GIVEN ENTRIES: Begin

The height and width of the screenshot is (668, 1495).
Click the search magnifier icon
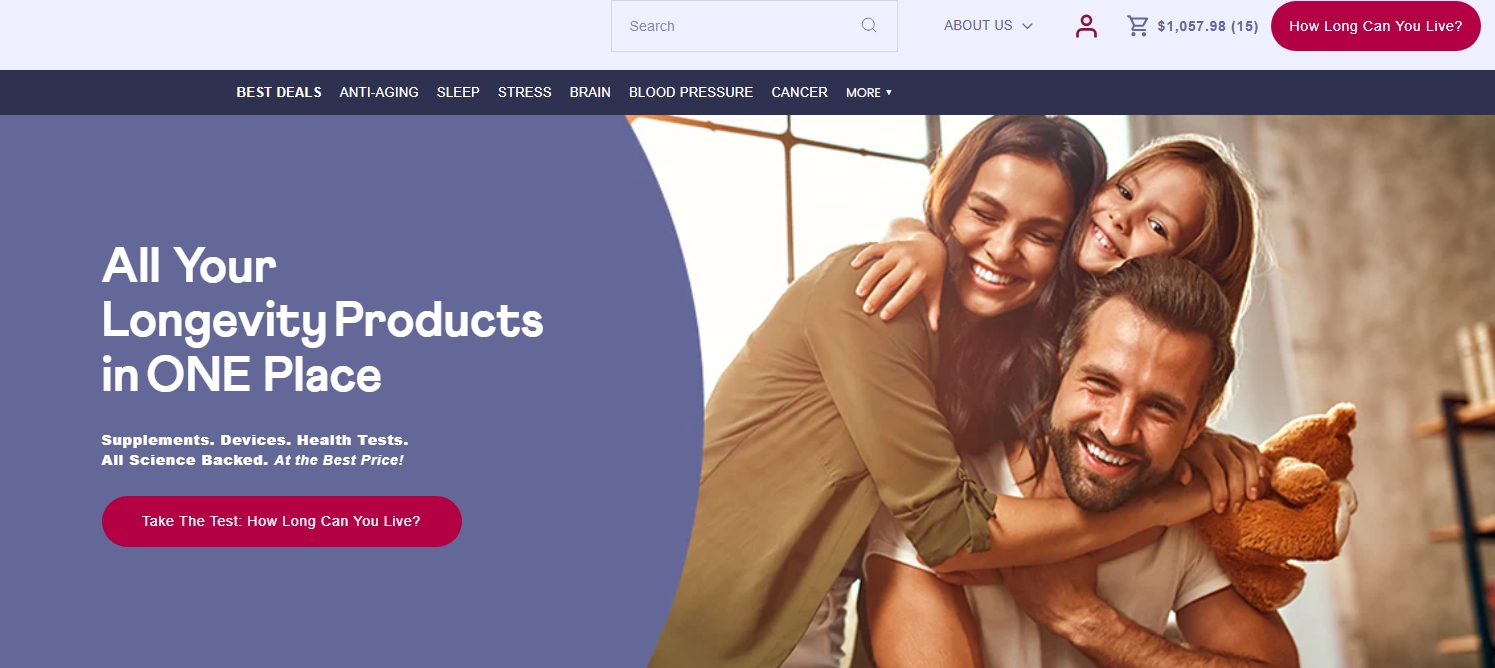tap(869, 26)
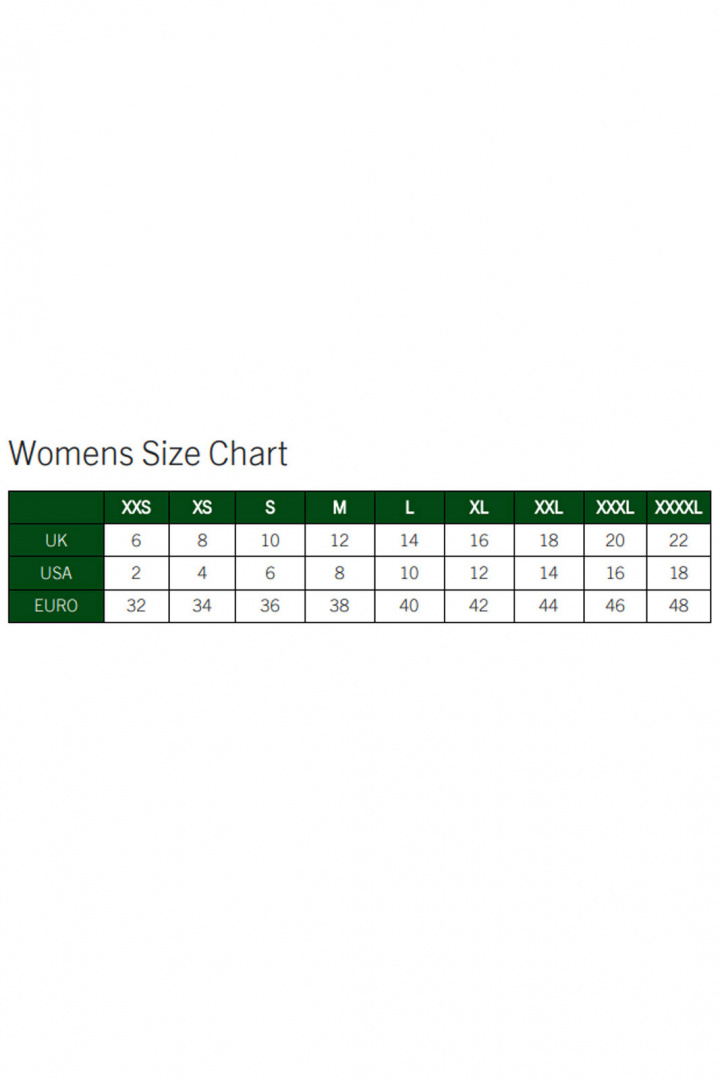Select the XXXL column header

(x=615, y=508)
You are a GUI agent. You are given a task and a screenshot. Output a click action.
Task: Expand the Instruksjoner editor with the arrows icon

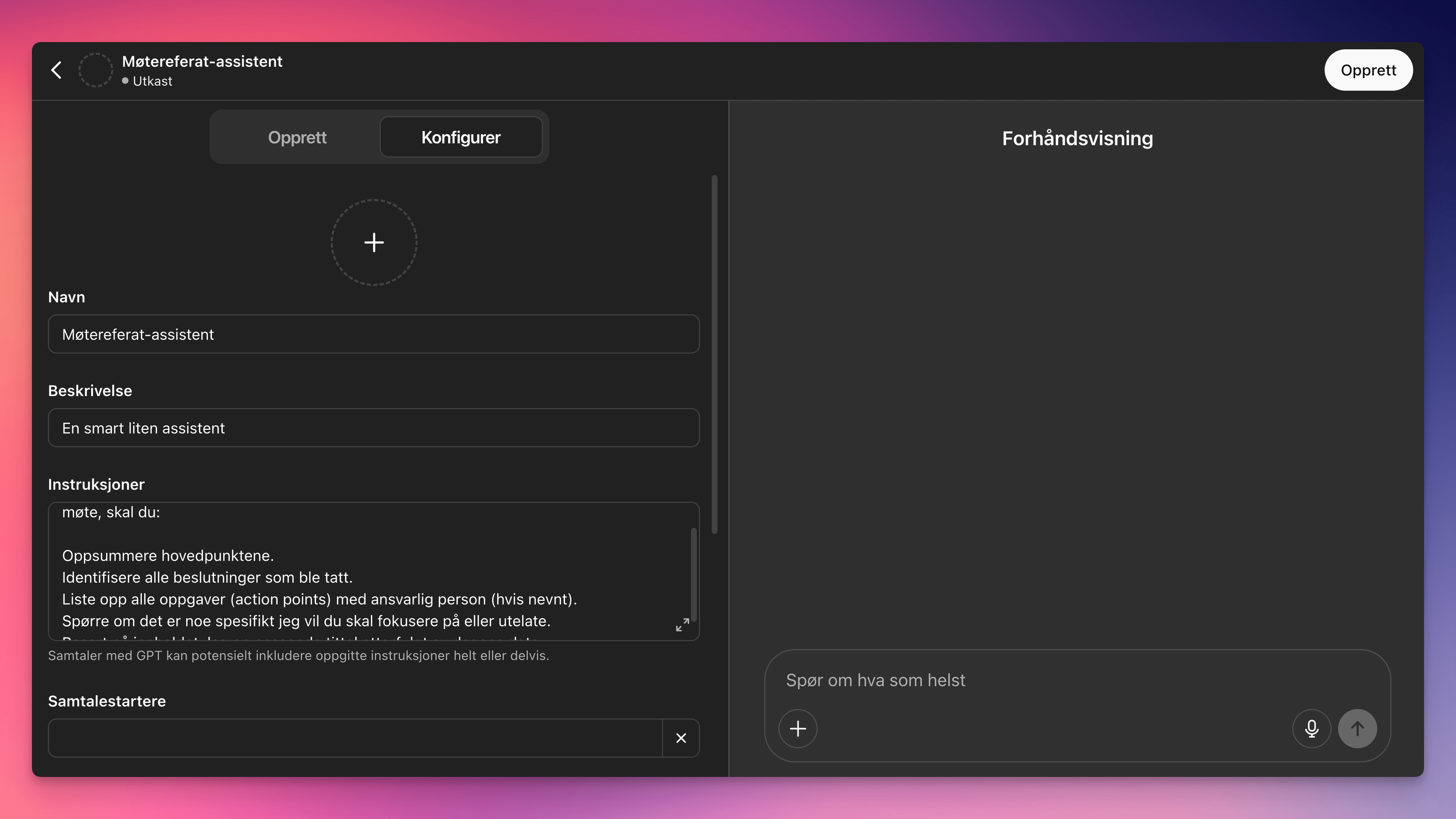(682, 624)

GIVEN ENTRIES: End

Where the word "screenshot" shows up in a line of the listing, return that line.

The height and width of the screenshot is (668, 1495).
You are a GUI agent. You are given a task and a screenshot. Output a click action.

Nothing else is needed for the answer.